Copy out every record below with complete accuracy.
---- Materials provided
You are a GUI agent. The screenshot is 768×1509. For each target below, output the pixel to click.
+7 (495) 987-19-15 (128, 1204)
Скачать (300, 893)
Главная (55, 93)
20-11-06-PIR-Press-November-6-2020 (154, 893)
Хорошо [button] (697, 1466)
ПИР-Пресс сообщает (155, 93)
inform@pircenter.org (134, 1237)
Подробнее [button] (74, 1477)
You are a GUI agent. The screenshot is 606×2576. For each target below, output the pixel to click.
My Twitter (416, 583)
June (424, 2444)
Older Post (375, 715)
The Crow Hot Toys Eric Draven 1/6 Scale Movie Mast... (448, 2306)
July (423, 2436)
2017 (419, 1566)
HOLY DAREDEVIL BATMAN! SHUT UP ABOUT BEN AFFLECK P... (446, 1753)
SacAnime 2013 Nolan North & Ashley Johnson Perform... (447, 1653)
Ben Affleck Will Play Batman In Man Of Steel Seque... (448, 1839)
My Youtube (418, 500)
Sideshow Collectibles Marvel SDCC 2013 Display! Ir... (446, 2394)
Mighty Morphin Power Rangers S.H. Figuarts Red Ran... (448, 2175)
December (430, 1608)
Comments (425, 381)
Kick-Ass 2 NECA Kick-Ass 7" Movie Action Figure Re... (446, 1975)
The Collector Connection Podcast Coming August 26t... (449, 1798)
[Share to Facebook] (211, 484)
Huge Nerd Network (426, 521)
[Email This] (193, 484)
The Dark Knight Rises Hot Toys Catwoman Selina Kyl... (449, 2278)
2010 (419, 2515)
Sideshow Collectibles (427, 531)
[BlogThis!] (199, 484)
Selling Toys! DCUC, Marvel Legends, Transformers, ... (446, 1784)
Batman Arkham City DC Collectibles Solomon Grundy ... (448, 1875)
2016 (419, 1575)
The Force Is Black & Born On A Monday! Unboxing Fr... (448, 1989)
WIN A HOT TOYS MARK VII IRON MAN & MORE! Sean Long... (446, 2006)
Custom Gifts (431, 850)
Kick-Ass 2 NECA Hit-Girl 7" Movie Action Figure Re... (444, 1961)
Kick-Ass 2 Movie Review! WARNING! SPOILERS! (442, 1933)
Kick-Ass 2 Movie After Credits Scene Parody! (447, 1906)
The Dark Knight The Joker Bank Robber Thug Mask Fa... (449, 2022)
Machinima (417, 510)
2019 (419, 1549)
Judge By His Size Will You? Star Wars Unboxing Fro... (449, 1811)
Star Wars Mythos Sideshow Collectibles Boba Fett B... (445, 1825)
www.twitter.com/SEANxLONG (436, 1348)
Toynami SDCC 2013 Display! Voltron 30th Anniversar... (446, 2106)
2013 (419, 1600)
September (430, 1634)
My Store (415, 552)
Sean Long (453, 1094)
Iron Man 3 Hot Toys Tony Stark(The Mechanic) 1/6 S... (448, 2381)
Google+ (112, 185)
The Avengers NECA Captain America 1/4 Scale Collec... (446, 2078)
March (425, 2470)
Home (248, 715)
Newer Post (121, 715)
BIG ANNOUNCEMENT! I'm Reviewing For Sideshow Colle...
--------
### [Result of this exercise]
You are a GUI agent. The screenshot is 768×1509. For each target below, output the pixel to click.
+7 (495) 987-19-15 (128, 1204)
Скачать (300, 893)
Главная (55, 93)
20-11-06-PIR-Press-November-6-2020 (154, 893)
Хорошо [button] (697, 1466)
ПИР-Пресс сообщает (155, 93)
inform@pircenter.org (134, 1237)
Подробнее [button] (74, 1477)
You are a GUI agent. The screenshot is 606×2576. For each target below, output the pixel to click.
My Twitter (416, 583)
June (424, 2444)
Older Post (375, 715)
The Crow Hot Toys Eric Draven 1/6 Scale Movie Mast... (448, 2306)
July (423, 2436)
2017 (419, 1566)
HOLY DAREDEVIL BATMAN! SHUT UP ABOUT BEN AFFLECK P... (446, 1753)
SacAnime 2013 Nolan North & Ashley Johnson Perform... (447, 1653)
Ben Affleck Will Play Batman In Man Of Steel Seque... (448, 1839)
My Youtube (418, 500)
Sideshow Collectibles Marvel SDCC 2013 Display! Ir... (446, 2394)
Mighty Morphin Power Rangers S.H. Figuarts Red Ran... (448, 2175)
December (430, 1608)
Comments (425, 381)
Kick-Ass 2 NECA Kick-Ass 7" Movie Action Figure Re... (446, 1975)
The Collector Connection Podcast Coming August 26t... (449, 1798)
[Share to Facebook] (211, 484)
Huge Nerd Network (426, 521)
[Email This] (193, 484)
The Dark Knight Rises Hot Toys Catwoman Selina Kyl... (449, 2278)
2010 (419, 2515)
Sideshow Collectibles (427, 531)
[BlogThis!] (199, 484)
Selling Toys! DCUC, Marvel Legends, Transformers, ... (446, 1784)
Batman Arkham City DC Collectibles Solomon Grundy ... (448, 1875)
2016 (419, 1575)
The Force Is Black & Born On A Monday! Unboxing Fr... (448, 1989)
WIN A HOT TOYS MARK VII IRON MAN & MORE! Sean Long... (446, 2006)
Custom Gifts (431, 850)
Kick-Ass 2 NECA Hit-Girl 7" Movie Action Figure Re... (444, 1961)
Kick-Ass 2 Movie Review! WARNING! SPOILERS! (442, 1933)
Kick-Ass 2 Movie After Credits Scene Parody! (447, 1906)
The Dark Knight The Joker Bank Robber Thug Mask Fa... (449, 2022)
Machinima (417, 510)
2019 (419, 1549)
Judge By His Size Will You? Star Wars Unboxing Fro... (449, 1811)
Star Wars Mythos Sideshow Collectibles Boba Fett B... (445, 1825)
www.twitter.com/SEANxLONG (436, 1348)
Toynami SDCC 2013 Display! Voltron 30th Anniversar... (446, 2106)
2013 (419, 1600)
September (430, 1634)
My Store (415, 552)
Sean Long (453, 1094)
Iron Man 3 Hot Toys Tony Stark(The Mechanic) 1/6 S... (448, 2381)
Google+ (112, 185)
The Avengers NECA Captain America 1/4 Scale Collec... (446, 2078)
March (425, 2470)
Home (248, 715)
Newer Post (121, 715)
BIG ANNOUNCEMENT! I'm Reviewing For Sideshow Colle...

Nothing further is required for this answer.